### Exercise aim:
Take the records underneath and set them down exactly.

### Information shown:
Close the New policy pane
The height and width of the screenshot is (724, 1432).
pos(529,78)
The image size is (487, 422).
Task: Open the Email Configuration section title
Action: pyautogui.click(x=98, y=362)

### Answer space:
Close the New policy pane
The height and width of the screenshot is (724, 1432).
pos(529,78)
The image size is (487, 422).
Task: Open the Email Configuration section title
Action: pyautogui.click(x=98, y=362)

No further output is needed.